PASSOS – O Secretário Municipal de Planejamento, Ulisses Araújo Silva, disse lembrou ontem que no passado havia uma demanda para que a administração municipal fizesse mão única na João Teixeira Mendes. “Foi implantada a mão única, no sentido Centro – bairro, na semana passada e houve uma reação do comércio local por conta de movimento. Entendemos que tenha coincidido com a chegada da pandemia, a queda da economia no local e, então, a administração definiu pela suspensão por 60 dias a ação. As placas foram cobertas, não foram retiradas do local e vamos fazer um estudo mais profundo. Vamos contratar uma empresa de fora para fazer um levantamento sobre esta questão da mão, se fica dupla, simples, de ida ou de volta e vai referendar o estudo técnico que o departamento já havia feito ou ultrapassá-lo”, disse.

Sobre o diretor Marcelo Mingau, o Secretário salientou que o profissional que serviu muito bem ao município. “Temos que agradecer o belo trabalho prestado por ele à cidade, ele somava junto conosco pela busca de melhor segurança no trânsito. Prezamos muito por isso, tanto que investimos muito em um medidor de velocidades, projeto de ampliar para outros cantos da cidade, estamos fazendo reduções de velocidades, sempre no sentido da segurança do munícipe, motorista ou pedestre”, garantiu Araújo Silva.

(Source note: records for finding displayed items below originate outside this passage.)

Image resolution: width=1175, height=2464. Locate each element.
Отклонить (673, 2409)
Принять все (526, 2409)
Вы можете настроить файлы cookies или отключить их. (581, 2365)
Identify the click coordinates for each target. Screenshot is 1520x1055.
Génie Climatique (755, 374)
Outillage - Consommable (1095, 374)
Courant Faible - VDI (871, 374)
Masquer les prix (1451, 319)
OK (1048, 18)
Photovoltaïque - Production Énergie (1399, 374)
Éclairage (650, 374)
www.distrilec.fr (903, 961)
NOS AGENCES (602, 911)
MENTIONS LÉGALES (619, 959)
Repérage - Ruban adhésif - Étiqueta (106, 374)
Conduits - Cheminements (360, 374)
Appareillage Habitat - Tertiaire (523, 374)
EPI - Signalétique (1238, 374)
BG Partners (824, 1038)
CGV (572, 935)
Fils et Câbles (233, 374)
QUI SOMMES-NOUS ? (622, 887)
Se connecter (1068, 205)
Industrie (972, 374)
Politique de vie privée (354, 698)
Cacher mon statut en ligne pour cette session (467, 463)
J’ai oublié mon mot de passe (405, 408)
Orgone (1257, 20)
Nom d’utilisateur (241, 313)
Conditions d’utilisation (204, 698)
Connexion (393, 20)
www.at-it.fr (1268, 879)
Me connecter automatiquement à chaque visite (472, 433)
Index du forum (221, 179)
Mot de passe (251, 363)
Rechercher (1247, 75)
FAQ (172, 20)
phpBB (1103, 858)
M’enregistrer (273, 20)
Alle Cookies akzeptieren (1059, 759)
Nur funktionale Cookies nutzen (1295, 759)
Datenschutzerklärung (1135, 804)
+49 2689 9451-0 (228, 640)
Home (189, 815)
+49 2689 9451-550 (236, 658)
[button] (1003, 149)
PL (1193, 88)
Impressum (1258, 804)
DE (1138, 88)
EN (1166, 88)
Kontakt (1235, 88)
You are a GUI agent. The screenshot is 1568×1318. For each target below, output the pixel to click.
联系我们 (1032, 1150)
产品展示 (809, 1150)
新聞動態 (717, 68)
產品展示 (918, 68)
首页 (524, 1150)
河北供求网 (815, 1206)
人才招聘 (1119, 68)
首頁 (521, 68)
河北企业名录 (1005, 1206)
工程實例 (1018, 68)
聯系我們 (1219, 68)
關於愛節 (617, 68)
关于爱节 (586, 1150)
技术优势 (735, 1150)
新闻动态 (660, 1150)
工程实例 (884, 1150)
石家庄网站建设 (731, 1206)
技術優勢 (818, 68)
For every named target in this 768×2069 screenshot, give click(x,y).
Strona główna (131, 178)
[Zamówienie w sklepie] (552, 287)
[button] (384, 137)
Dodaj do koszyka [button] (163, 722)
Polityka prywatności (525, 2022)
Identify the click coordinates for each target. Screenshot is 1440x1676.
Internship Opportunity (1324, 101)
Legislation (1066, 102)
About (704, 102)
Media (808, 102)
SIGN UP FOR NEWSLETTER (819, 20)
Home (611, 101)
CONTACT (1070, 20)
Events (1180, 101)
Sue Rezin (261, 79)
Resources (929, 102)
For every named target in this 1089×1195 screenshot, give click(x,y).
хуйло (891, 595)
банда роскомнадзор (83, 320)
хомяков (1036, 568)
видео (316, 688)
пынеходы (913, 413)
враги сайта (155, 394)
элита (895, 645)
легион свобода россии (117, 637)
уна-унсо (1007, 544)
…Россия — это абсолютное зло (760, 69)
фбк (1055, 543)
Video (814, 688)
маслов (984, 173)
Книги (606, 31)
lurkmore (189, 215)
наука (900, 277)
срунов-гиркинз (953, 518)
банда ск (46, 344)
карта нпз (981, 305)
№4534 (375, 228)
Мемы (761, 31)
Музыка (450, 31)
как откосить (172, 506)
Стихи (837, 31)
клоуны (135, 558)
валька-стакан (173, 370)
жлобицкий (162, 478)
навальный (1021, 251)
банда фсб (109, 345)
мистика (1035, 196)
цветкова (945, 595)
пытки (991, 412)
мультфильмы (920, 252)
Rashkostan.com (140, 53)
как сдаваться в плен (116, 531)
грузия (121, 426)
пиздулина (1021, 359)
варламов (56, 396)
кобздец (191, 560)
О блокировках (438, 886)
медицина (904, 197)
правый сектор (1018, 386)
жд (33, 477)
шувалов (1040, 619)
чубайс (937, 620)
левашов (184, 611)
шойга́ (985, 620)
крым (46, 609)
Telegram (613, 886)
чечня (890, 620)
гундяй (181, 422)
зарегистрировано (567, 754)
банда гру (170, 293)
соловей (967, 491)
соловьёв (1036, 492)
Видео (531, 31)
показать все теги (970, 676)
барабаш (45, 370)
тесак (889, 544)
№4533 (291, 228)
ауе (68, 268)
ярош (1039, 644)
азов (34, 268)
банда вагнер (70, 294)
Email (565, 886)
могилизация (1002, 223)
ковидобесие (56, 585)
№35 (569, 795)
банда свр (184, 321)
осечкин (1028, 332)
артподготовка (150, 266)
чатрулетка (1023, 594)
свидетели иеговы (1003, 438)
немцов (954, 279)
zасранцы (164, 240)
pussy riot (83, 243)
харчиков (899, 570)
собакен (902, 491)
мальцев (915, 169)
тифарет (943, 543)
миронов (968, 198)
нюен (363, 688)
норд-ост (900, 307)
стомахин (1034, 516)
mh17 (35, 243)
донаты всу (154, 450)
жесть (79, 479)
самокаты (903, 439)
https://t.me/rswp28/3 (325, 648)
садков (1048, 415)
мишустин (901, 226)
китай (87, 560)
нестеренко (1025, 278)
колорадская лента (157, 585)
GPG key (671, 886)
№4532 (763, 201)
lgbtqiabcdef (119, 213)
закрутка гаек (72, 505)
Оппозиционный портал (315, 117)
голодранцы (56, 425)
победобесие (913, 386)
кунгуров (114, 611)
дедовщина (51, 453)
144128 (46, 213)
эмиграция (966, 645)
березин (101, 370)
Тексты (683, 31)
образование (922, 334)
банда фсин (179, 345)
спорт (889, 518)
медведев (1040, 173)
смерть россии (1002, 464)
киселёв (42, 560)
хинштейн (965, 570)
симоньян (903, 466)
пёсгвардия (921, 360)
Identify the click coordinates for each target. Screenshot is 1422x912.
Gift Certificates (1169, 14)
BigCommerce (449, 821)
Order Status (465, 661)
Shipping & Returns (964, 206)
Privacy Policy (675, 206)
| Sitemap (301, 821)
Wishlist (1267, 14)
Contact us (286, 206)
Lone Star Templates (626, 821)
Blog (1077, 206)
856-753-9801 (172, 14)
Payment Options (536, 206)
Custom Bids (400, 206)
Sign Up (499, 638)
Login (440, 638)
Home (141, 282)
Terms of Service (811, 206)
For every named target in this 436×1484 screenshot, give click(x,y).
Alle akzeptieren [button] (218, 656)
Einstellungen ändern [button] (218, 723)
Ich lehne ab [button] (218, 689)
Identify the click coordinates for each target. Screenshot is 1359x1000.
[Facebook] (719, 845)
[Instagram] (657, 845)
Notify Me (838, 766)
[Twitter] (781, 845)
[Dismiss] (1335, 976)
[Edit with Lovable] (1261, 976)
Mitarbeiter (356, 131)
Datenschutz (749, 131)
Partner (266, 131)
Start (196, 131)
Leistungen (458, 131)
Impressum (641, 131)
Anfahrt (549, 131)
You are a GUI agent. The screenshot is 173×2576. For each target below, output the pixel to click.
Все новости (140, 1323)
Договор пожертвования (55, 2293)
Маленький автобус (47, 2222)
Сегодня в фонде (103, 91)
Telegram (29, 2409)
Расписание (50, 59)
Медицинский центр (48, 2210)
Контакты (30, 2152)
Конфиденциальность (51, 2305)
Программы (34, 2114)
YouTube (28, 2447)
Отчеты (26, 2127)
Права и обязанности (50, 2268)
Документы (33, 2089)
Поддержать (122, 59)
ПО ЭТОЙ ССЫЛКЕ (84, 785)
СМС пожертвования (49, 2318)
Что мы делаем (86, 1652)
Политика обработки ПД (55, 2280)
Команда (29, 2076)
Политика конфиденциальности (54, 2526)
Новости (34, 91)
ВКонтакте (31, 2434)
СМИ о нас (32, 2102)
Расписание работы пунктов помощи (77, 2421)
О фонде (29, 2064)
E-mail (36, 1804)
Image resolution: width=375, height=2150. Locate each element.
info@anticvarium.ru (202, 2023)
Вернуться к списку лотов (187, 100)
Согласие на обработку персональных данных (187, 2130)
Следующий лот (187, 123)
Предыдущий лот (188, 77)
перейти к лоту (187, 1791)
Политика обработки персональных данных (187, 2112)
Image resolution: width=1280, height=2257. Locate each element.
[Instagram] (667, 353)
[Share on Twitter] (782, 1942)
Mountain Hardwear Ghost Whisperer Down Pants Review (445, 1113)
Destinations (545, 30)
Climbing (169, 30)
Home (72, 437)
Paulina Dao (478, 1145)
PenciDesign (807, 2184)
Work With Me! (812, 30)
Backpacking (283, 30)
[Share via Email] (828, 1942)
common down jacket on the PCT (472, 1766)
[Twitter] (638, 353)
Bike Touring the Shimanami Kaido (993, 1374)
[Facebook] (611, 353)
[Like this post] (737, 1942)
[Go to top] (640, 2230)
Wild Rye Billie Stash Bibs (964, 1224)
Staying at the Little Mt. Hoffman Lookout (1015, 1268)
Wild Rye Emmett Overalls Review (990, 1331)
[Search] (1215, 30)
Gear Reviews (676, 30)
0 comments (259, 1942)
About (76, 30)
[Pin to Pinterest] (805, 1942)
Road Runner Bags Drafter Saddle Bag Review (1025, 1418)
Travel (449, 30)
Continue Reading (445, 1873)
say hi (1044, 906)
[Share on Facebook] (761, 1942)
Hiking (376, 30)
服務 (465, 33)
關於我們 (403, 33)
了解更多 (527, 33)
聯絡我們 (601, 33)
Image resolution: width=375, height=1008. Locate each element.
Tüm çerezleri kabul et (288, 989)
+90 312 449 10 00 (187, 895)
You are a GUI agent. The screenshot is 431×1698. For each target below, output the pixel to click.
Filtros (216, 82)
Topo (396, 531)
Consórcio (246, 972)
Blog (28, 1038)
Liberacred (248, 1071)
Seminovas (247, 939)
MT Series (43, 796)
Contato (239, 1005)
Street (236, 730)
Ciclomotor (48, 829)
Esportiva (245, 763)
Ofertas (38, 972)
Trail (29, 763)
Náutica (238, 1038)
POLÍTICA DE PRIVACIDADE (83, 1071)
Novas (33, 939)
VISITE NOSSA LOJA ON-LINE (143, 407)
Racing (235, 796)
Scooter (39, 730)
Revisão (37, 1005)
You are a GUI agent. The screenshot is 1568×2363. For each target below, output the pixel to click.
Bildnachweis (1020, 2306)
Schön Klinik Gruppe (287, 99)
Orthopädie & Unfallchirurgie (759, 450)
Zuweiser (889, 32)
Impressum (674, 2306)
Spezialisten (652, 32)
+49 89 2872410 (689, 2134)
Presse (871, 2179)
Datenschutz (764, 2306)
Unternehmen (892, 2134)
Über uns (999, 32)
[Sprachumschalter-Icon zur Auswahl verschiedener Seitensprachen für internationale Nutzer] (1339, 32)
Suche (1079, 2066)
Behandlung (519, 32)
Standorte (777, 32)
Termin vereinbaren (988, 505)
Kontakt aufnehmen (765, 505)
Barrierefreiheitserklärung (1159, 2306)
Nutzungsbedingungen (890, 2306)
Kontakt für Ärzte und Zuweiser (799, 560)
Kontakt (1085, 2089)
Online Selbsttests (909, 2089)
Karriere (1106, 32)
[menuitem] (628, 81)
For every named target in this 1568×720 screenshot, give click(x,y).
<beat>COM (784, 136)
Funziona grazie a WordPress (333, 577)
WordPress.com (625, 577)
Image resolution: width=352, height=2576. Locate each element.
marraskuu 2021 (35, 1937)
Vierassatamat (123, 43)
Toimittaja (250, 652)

Para o ex-diretor do Departamento de Trânsito que ficou na gestão do prefeito Ataíde Vilela por 4 anos, Jeremias Cristo Alves, a decisão da administração foi precipitada e equivocada. “Este mesmo estudo feito de forma brilhante pelos funcionários do Departamento de Trânsito desta administração, havia sido feito pela então gestão de Ataíde, quando estive à frente do Departamento. Porém, por falta de recursos o estudo não foi implementado. É equivocado voltar a rua com mão dupla. O correto seria fazer um teste, de 60 dias, com mão única, para sentir o que os comerciantes e a população vai achar. Claro que a maioria das pessoas tem uma certa resistência com qualquer tipo de mudança”, afirmou o ex-diretor, que, inclusive fez uma carta ao leitor para a edição de domingo, 3, da Folha.